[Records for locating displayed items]
====

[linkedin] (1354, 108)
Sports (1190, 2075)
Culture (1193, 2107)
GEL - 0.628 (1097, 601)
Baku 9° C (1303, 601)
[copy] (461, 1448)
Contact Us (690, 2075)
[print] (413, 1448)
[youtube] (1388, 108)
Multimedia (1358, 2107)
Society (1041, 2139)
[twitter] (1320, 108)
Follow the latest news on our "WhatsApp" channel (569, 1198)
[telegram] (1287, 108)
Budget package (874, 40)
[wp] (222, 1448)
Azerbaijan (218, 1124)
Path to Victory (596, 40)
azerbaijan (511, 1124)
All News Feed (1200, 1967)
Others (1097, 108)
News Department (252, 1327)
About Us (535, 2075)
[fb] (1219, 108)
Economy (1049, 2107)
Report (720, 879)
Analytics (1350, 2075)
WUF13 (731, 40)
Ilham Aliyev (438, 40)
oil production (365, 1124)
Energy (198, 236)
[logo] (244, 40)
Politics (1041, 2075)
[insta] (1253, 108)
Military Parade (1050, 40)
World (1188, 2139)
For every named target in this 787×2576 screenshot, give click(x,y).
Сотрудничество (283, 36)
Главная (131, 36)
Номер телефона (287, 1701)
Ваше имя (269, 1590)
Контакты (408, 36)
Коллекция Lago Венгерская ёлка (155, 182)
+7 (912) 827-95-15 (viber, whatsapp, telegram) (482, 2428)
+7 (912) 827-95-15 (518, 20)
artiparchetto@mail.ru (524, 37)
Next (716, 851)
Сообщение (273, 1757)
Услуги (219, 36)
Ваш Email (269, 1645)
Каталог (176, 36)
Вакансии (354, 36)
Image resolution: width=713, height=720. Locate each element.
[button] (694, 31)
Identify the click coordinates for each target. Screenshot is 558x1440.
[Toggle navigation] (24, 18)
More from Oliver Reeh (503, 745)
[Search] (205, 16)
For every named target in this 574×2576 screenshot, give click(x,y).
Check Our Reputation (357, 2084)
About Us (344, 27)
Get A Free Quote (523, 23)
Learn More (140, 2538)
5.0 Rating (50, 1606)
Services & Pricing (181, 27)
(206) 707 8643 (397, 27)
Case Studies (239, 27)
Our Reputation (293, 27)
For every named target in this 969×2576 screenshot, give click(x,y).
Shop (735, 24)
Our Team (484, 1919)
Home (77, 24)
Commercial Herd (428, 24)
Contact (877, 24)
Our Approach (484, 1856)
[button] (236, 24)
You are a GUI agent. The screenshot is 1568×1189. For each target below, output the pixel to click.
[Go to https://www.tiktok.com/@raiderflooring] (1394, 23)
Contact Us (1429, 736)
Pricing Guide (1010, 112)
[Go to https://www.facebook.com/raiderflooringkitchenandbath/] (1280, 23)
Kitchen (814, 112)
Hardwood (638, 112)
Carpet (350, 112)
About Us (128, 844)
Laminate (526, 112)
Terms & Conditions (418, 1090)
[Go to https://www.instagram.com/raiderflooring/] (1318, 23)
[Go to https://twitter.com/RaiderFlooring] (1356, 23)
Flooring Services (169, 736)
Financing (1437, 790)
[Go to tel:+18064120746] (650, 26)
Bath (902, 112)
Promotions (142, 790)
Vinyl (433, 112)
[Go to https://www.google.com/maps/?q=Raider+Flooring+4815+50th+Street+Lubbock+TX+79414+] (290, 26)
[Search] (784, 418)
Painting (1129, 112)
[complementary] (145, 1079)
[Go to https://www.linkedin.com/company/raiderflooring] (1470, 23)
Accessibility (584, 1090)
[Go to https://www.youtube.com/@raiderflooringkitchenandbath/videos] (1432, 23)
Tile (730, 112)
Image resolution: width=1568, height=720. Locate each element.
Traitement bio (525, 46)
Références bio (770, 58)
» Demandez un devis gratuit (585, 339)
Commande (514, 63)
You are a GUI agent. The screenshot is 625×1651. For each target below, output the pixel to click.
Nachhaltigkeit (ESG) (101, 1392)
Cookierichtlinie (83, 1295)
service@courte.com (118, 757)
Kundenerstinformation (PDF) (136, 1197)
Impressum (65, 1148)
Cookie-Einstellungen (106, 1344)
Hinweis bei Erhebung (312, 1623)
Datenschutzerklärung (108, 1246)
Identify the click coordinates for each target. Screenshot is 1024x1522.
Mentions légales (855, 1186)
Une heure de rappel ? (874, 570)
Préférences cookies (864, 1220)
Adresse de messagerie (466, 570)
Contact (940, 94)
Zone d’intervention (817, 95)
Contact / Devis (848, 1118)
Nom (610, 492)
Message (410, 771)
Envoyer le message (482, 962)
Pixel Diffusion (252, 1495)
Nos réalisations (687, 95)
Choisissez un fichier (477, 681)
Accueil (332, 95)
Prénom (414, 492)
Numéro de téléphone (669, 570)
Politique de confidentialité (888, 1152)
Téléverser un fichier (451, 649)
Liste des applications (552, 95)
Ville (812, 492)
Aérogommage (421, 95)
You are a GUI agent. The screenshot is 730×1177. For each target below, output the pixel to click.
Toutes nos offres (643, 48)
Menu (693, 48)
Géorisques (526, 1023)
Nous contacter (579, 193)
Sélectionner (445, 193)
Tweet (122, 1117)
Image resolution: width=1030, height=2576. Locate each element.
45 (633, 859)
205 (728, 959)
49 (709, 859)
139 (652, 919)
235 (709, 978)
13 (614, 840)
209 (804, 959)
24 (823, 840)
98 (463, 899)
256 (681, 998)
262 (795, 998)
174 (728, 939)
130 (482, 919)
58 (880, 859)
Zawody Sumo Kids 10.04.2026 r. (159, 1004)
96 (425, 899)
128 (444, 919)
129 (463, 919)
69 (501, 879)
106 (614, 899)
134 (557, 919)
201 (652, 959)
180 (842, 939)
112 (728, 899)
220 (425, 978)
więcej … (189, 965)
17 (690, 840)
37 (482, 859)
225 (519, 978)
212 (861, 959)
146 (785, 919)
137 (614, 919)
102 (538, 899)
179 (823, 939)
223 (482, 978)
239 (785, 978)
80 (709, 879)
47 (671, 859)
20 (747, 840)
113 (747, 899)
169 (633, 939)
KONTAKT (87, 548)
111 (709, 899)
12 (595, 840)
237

====

Goal:
From the records above, extract every line containing the string "Services", matching its case exactly.

Written reply:
Services & Pricing (181, 27)
Flooring Services (169, 736)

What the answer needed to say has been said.